— Try it —
Could the listing below be reproduced exactly, minus its pictures?

═══ Data under study ═══

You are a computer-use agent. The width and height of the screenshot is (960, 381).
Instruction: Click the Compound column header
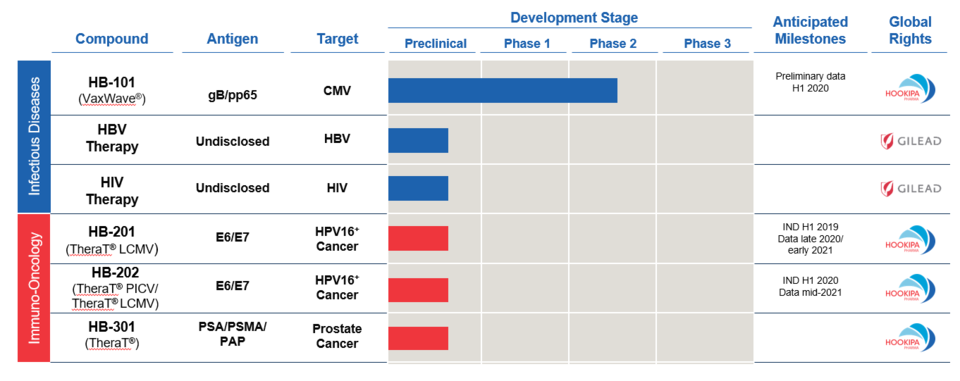click(112, 39)
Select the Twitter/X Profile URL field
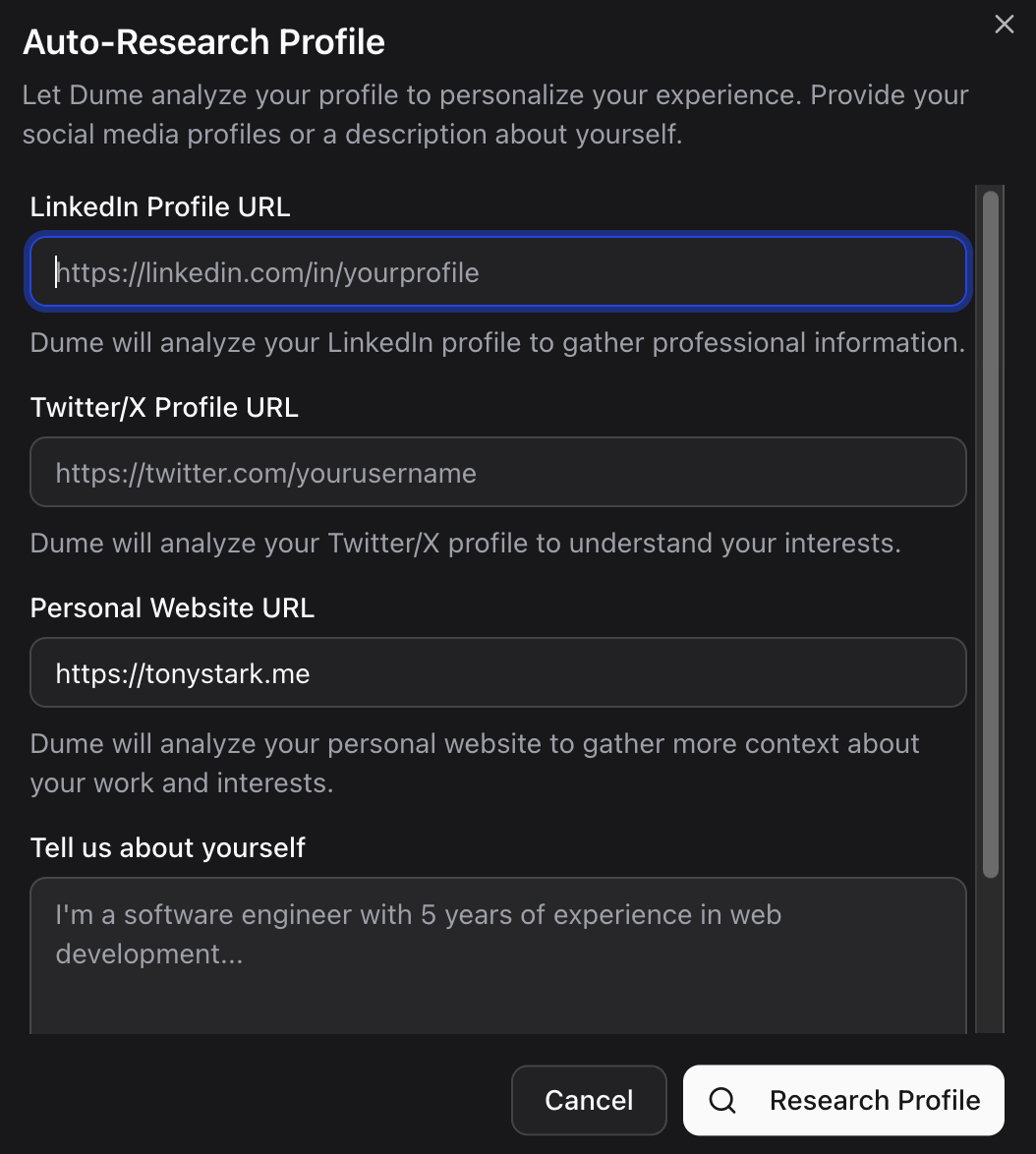The width and height of the screenshot is (1036, 1154). pyautogui.click(x=497, y=473)
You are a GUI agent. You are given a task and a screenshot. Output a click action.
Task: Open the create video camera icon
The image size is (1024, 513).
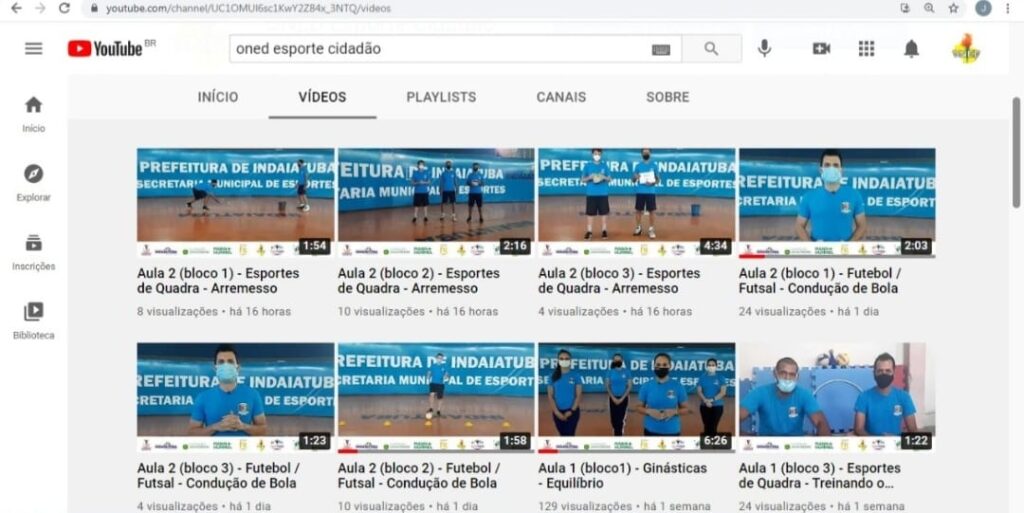click(821, 48)
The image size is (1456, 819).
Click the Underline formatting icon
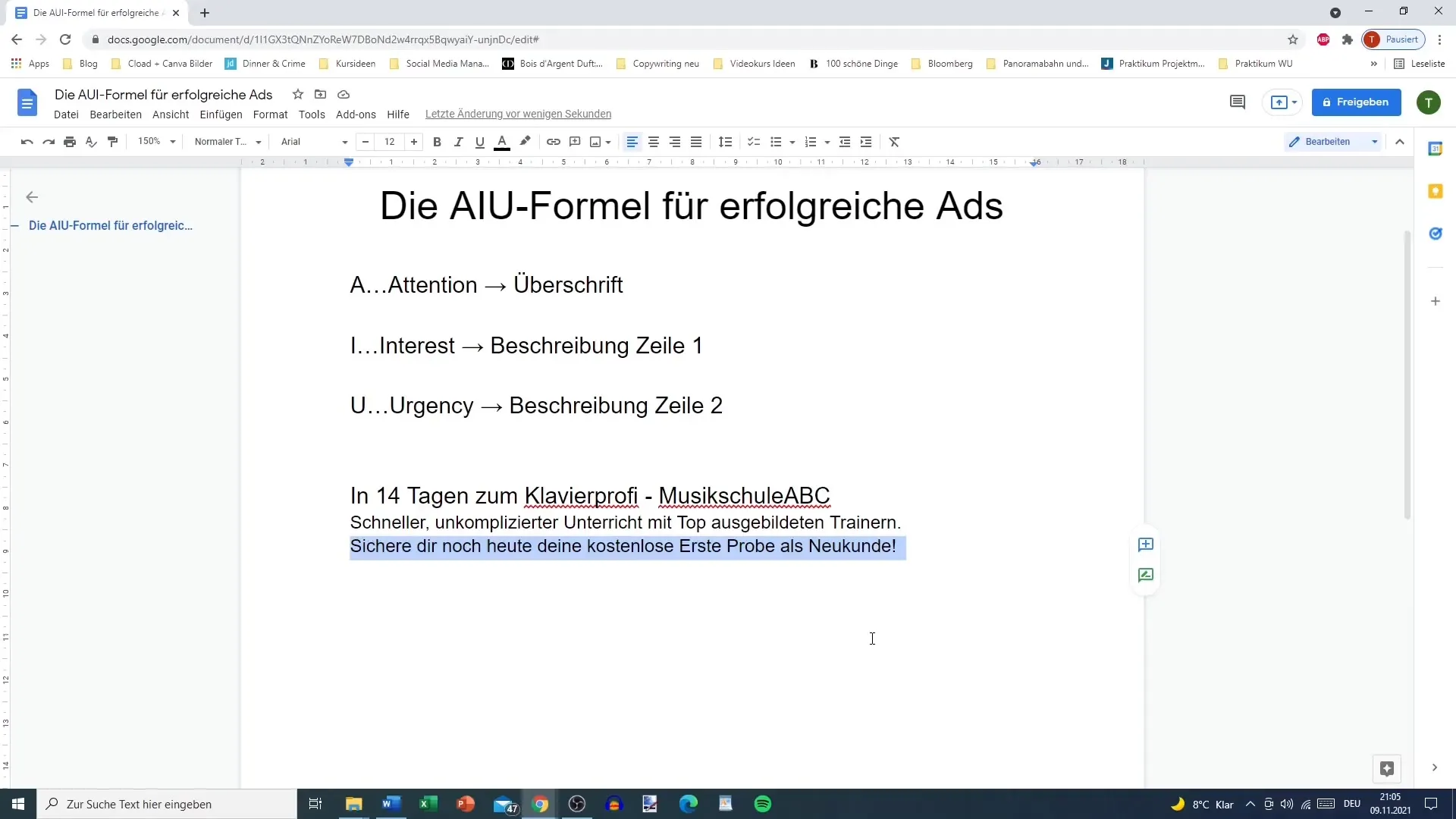click(x=480, y=141)
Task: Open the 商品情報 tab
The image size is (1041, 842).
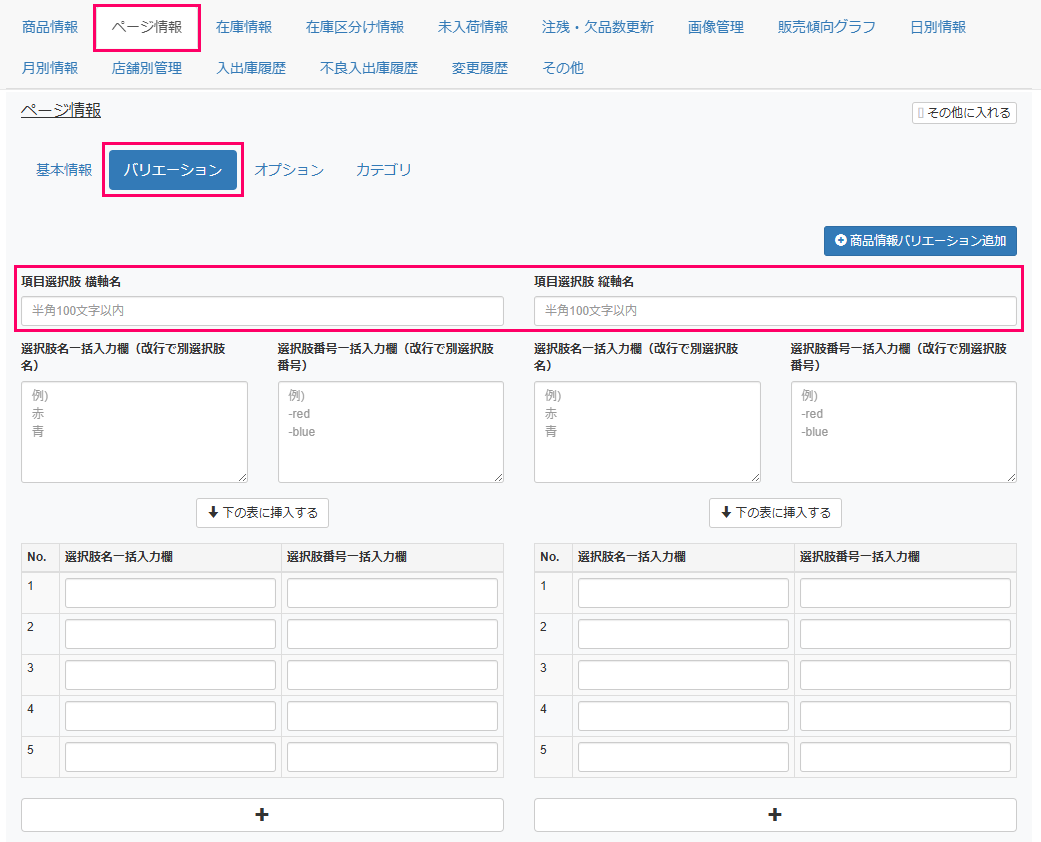Action: coord(50,27)
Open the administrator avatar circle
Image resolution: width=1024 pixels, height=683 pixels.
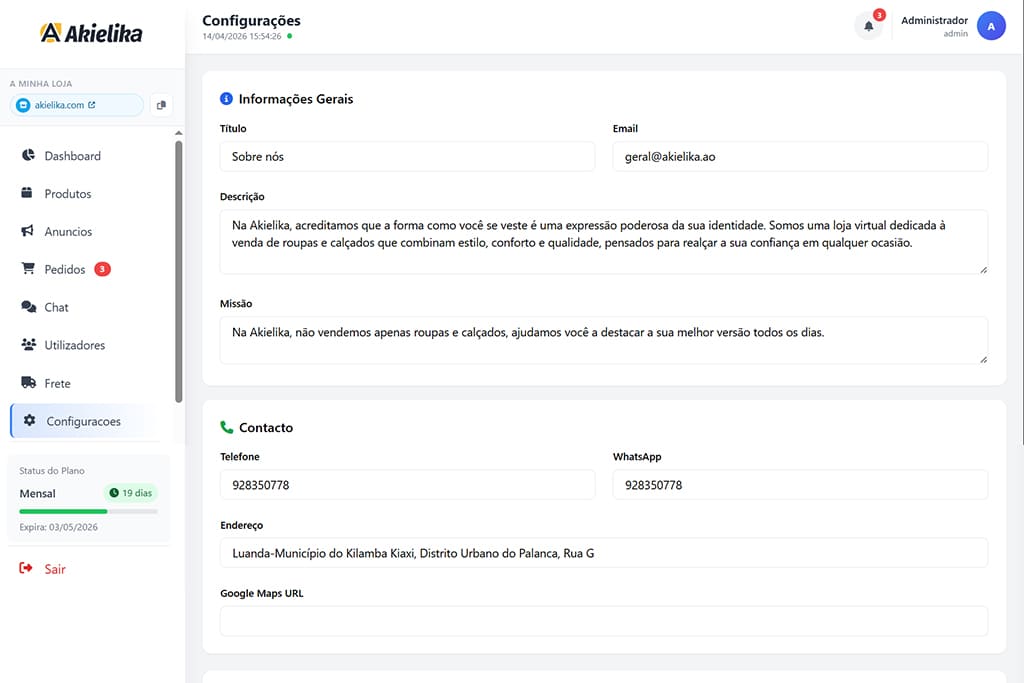[x=990, y=26]
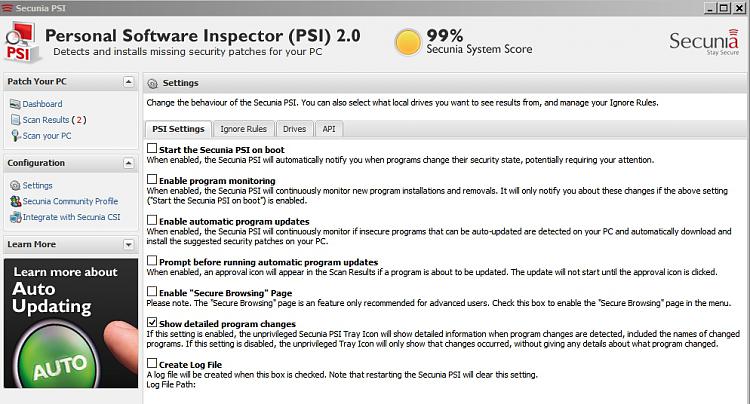Image resolution: width=750 pixels, height=404 pixels.
Task: Click the Integrate with Secunia CSI icon
Action: tap(15, 217)
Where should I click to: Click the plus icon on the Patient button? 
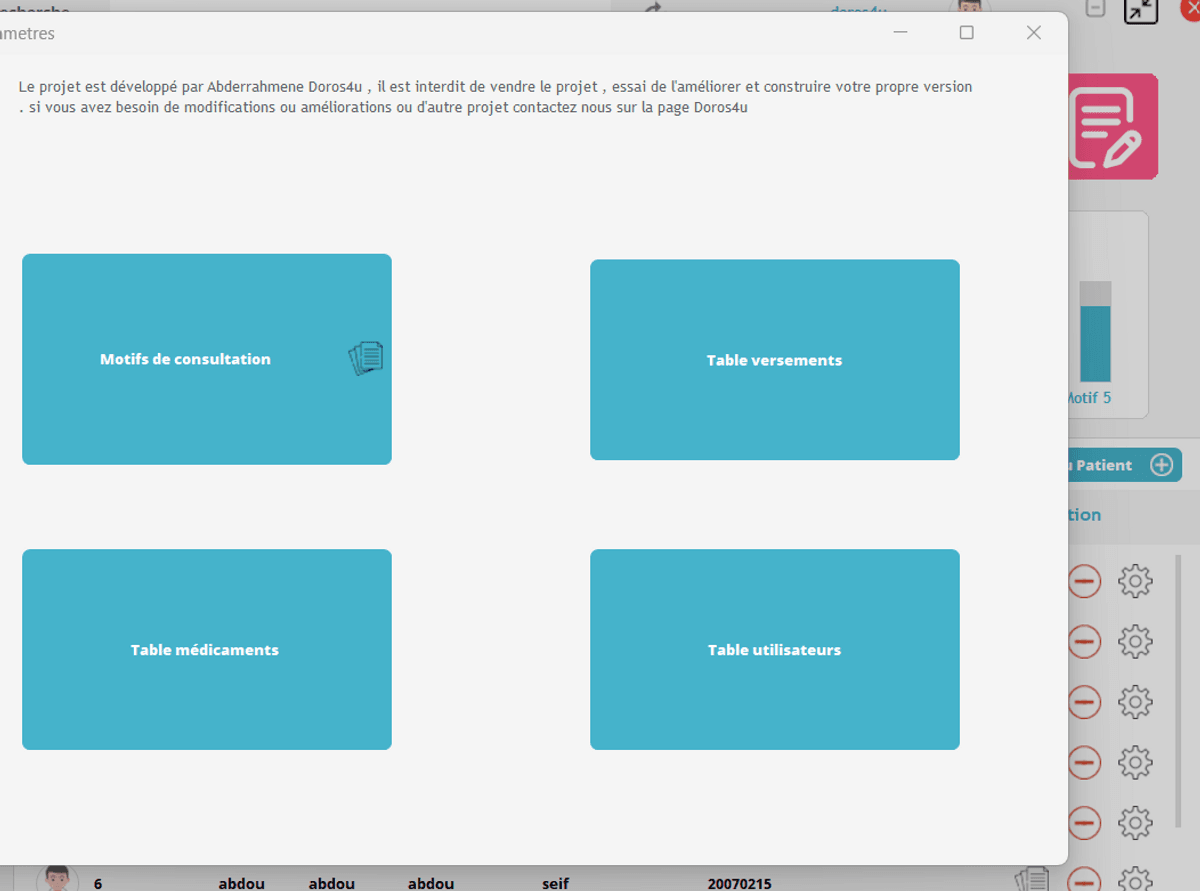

═══

— Exercise answer —
You are a computer-use agent. The width and height of the screenshot is (960, 381).
Instruction: Click the Compound column header
click(112, 39)
Select the Twitter/X Profile URL field
The width and height of the screenshot is (1036, 1154). pyautogui.click(x=497, y=473)
You are a GUI agent. You are given a task and a screenshot. Output a click action.
Task: Open the create video camera icon
The image size is (1024, 513).
click(821, 48)
The image size is (1456, 819).
Click the Underline formatting icon
click(x=480, y=141)
Task: Open the 商品情報 tab
The image size is (1041, 842).
Action: coord(50,27)
Open the administrator avatar circle
Image resolution: width=1024 pixels, height=683 pixels.
[x=990, y=26]
Image resolution: width=750 pixels, height=404 pixels.
Task: Click the Integrate with Secunia CSI icon
Action: tap(15, 217)
Where should I click to: Click the plus icon on the Patient button? 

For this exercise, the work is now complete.